La réforme de Palestrina
Le Concile de Trente, face aux abus musicaux de l'époque (musiques profanes, mélodies trop fleuries masquant les paroles), demanda une réforme de la musique sacrée. Palestrina répondit à cet appel en composant des polyphonies d'une pureté admirable : clarté du texte, beauté mélodique, équilibre des voix, atmosphère priante. Sa Missa Papae Marcelli devint le modèle de la musique liturgique catholique.
Critères et usage liturgique
L'Église a toujours considéré cette polyphonie classique (XVIe-XVIIe siècles) comme digne de la liturgie, à condition qu'elle respecte certains critères : primauté du texte sacré, exclusion des instruments profanes, caractère priant et non théâtral. Aux Messes solennelles traditionnelles, on chante fréquemment des Kyrie, Gloria, Sanctus et Agnus polyphoniques de Palestrina, Victoria ou d'autres compositeurs approuvés. Cette polyphonie, loin de concurrencer le grégorien, le prolonge et l'enrichit, créant une atmosphère de beauté céleste qui élève les âmes vers les réalités divines.
L'orgue et les instruments dans la liturgie
L'orgue est l'instrument liturgique par excellence de l'Église latine. Le Concile Vatican II déclare : "On aura en grande estime, dans l'Église latine, l'orgue à tuyaux, instrument de musique traditionnel, dont le son peut ajouter un éclat admirable aux cérémonies de l'Église et élever puissamment les âmes vers Dieu et le ciel" (SC 120). L'orgue accompagne le chant grégorien et polyphonique, soutient la voix des fidèles, et peut également exécuter des pièces instrumentales aux moments appropriés (avant la Messe, à l'Offertoire, après la communion, après la Messe). Les grands maîtres organistes catholiques (Frescobaldi, Bach pour ses œuvres religieuses, Franck, Widor, Vierne) ont composé une littérature organistique admirable, méditation sonore sur les mystères de la foi. Cependant, l'usage de l'orgue est réglementé : durant les temps pénitentiels (Avent, Carême), l'orgue est réduit au strict accompagnement du chant, sans fioritures ; le Vendredi Saint, il se tait complètement. Les autres instruments (violon, flûte, trompette, harpe) peuvent être utilisés pour rehausser la solennité de certaines fêtes, mais toujours avec discrétion et en évitant tout caractère profane ou théâtral. La musique sacrée doit toujours servir la liturgie, jamais se substituer à elle ou la dominer.

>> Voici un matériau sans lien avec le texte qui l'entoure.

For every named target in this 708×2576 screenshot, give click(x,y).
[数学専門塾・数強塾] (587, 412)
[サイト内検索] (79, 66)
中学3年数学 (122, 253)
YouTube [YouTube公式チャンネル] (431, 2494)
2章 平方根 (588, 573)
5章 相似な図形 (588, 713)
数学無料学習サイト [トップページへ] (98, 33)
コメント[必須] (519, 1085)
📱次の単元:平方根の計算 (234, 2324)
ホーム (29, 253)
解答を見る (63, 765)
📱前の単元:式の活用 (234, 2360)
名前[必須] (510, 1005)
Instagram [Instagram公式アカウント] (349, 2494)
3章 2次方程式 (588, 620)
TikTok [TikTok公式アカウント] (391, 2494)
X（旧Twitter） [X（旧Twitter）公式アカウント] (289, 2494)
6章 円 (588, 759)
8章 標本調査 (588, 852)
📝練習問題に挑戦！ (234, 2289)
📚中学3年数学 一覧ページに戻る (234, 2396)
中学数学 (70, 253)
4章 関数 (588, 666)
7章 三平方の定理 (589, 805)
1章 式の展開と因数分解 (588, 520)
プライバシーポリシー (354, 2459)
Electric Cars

Critères de la musique liturgique authentique
Les trois qualités essentielles
L'Église a défini des critères précis pour distinguer la musique authentiquement liturgique de la musique profane ou indigne du culte divin. Saint Pie X, dans son motu proprio Tra le sollecitudini (1903), enseigne que la musique sacrée doit posséder trois qualités essentielles : la sainteté (excluant tout ce qui est profane, mondain, théâtral), la bonté des formes (vraie beauté artistique, non pas art décadent ou médiocre), et l'universalité (capacité de toucher les fidèles de toutes cultures, comme le fait le grégorien).
Exclusion du profane
Ces critères excluent de la liturgie les styles musicaux profanes (jazz, rock, pop, folk, etc.), même avec des paroles religieuses, car leur style même évoque le monde et non le sacré. La véritable musique liturgique doit créer une atmosphère de prière, faciliter le recueillement, élever l'âme vers Dieu, et manifester la transcendance du mystère célébré.

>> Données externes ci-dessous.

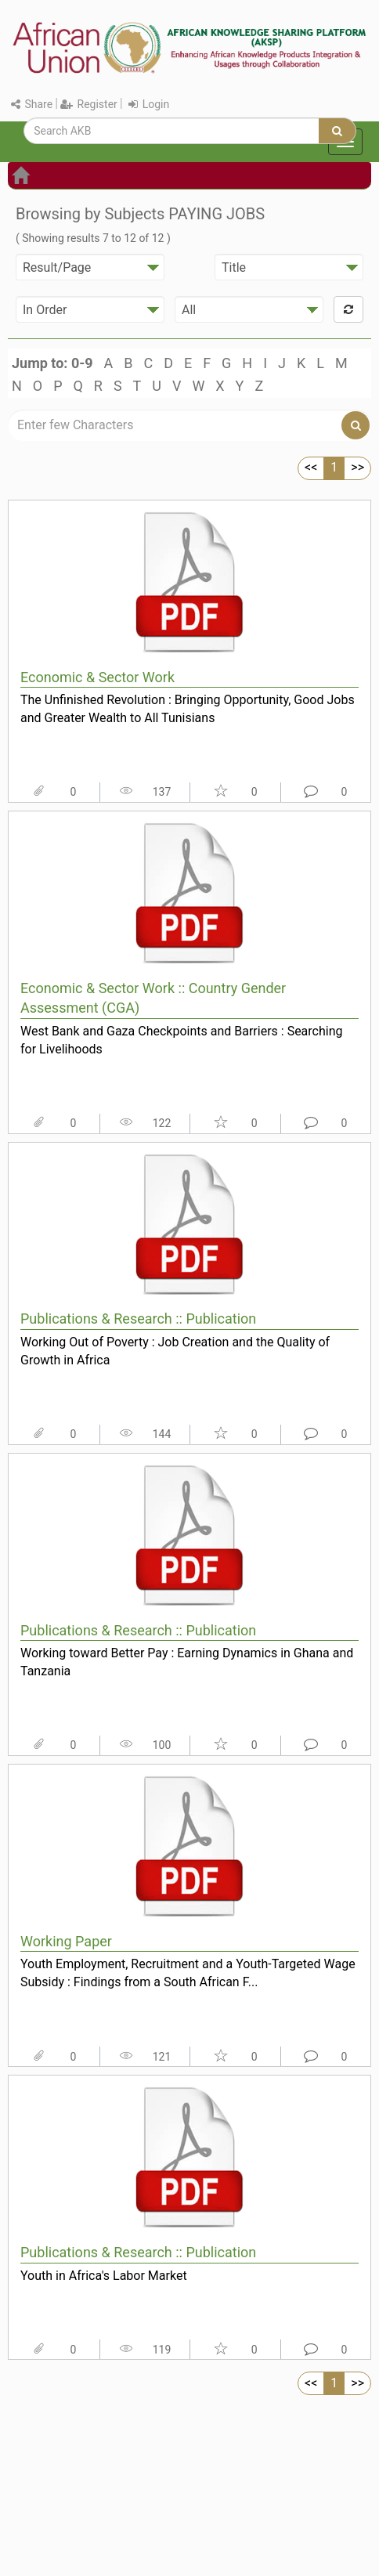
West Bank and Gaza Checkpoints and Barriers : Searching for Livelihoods (181, 1040)
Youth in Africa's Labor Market (103, 2275)
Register (88, 104)
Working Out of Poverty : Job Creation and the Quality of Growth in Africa (175, 1351)
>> (357, 467)
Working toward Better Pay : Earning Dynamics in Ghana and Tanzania (186, 1662)
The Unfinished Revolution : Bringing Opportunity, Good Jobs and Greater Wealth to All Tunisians (187, 708)
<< (311, 467)
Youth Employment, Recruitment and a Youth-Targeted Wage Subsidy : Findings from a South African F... (188, 1972)
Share (31, 104)
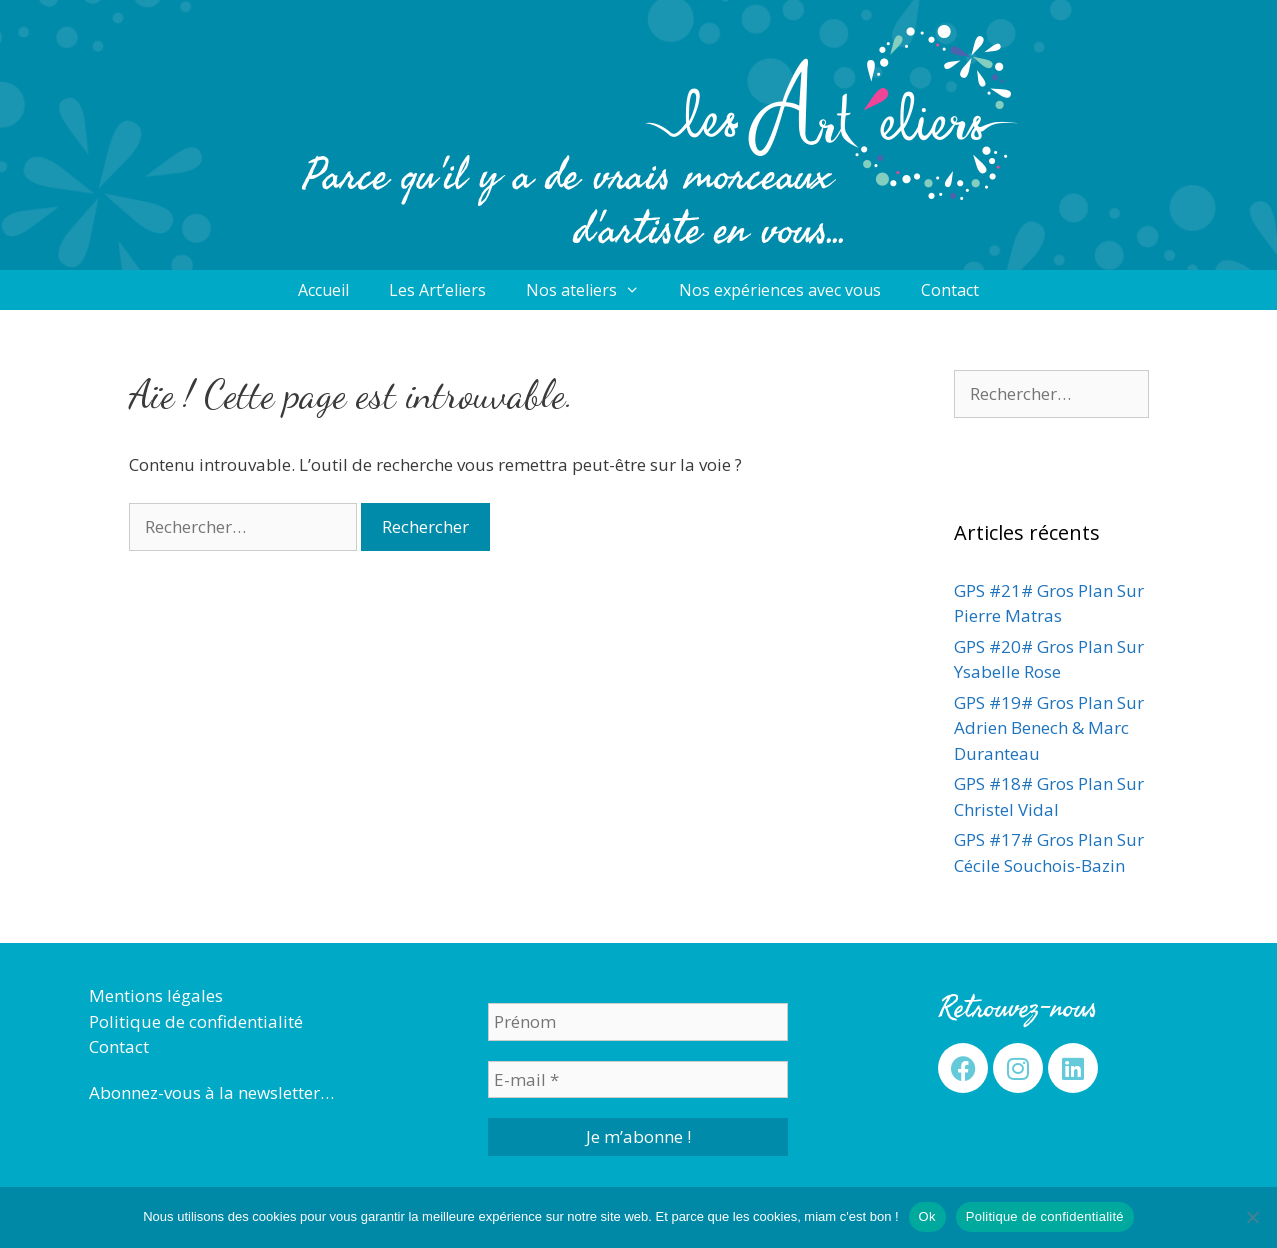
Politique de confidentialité (196, 1021)
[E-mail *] (638, 1080)
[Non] (1252, 1217)
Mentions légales (156, 995)
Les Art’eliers (437, 290)
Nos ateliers (593, 290)
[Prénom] (638, 1022)
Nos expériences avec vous (780, 290)
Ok (927, 1216)
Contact (950, 290)
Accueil (323, 290)
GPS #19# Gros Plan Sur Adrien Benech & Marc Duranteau (1049, 728)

Conservation du patrimoine sacré
Malheureusement, depuis les années 1960, de nombreuses églises ont abandonné le grégorien et la polyphonie classique au profit de musiques modernes inadaptées à la liturgie. La Messe Tridentine, en revanche, conserve fidèlement le patrimoine musical sacré de l'Église : grégorien, polyphonie palestrinienne, orgue liturgique. Cette fidélité musicale contribue puissamment au sens du sacré et à la beauté du culte traditionnel, élevant les fidèles vers les réalités célestes et les nourrissant spirituellement par la splendeur de la beauté sacrée.